Personalized Media Communications, LLC v. Echostar, 2:08cv070 (9/4/12)
Judge: Roy Payne
Holding: Order from Show Cause Hearing on Failure to Meet and Confer
Just when you think you've seen everything - something like this comes along.
This order was the result of a show cause hearing Judge Payne held on August 24, 2012 to determine whether Defendants Rovi Guides, Inc. and TVG-PMC, Inc. (collectively, “Rovi”) should be sanctioned for their failure to meet and confer with the other parties in this case regarding the establishment of a docket control order as ordered on July 17, 2012.
Judge Payne concluded that while no sanction would be imposed, Rovi would instead be ordered under Rule 16(f)(2) to pay all attorney fees and expenses incurred by the other parties in connection with meeting and conferring and preparing their Joint Statement and also with the preparation for and attendance at the August 24, 2012 Show Cause hearing. Here's the factual background.
On July 10, 2012, the Court ordered plaintiff to join Rovi as a necessary party, and on July 17, 2012, the Court entered an Order providing that “[a]ll parties are ordered to meet and confer about a new Docket Control Order, and they shall include counsel for Gemstar, and submit a proposed order to the Court, noting any areas of disagreement." Plaintiff and defendants Echostar and DISH Network complied with the order to meet and confer, and included Rovi in that process. On August 7, they filed a Joint Statement setting out the results of their efforts, which included the following:
“However, when [Rovi] announced its intention to file a ‘Notice of Non-Consent to the Magistrate Judge,’ it declined to participate further in this filing regarding a new docket control order.”

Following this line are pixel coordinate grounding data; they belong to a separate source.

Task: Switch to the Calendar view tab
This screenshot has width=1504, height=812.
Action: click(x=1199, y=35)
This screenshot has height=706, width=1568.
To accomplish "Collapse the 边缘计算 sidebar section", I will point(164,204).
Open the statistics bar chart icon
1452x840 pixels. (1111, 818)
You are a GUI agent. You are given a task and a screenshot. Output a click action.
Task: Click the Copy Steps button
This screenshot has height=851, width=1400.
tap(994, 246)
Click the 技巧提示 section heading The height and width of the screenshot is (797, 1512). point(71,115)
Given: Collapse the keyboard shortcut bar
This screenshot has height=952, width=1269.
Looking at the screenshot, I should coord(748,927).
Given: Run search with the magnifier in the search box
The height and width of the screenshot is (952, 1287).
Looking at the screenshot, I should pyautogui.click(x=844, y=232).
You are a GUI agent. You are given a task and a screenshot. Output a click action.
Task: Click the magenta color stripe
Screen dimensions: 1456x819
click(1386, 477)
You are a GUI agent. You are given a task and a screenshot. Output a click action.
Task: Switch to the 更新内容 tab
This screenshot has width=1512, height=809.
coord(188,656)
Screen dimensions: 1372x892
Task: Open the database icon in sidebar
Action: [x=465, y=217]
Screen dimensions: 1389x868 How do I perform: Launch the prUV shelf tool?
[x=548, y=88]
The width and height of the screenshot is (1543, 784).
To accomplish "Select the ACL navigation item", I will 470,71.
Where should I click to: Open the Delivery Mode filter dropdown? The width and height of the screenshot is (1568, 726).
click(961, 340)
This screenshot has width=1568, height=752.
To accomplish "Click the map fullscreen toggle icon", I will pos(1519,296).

Hmm. Presumably intrigued at this novel approach to compliance with court orders, the Court set a Show Cause hearing on August 24, 2012 (Dkt. No. 387) to determine whether Rovi did, in fact, decline to participate as ordered and, if so, why.
At the Show Cause hearing, Rovi admitted through its counsel that the above report was accurate, and that because of its refusal to participate, Rovi’s position on all scheduling issues is not shown anywhere in the record. The refusal to participate rendered the resulting Joint Statement an incomplete document and a waste of time for the parties and the Court. So why did it refuse to participate? "The primary justification offered by Rovi," Judge Payne noted, "was that it had decided not to consent to trial before a magistrate judge and was concerned that any participation in the scheduling process, even if ordered by the Court, would constitute a waiver of its decision not to consent.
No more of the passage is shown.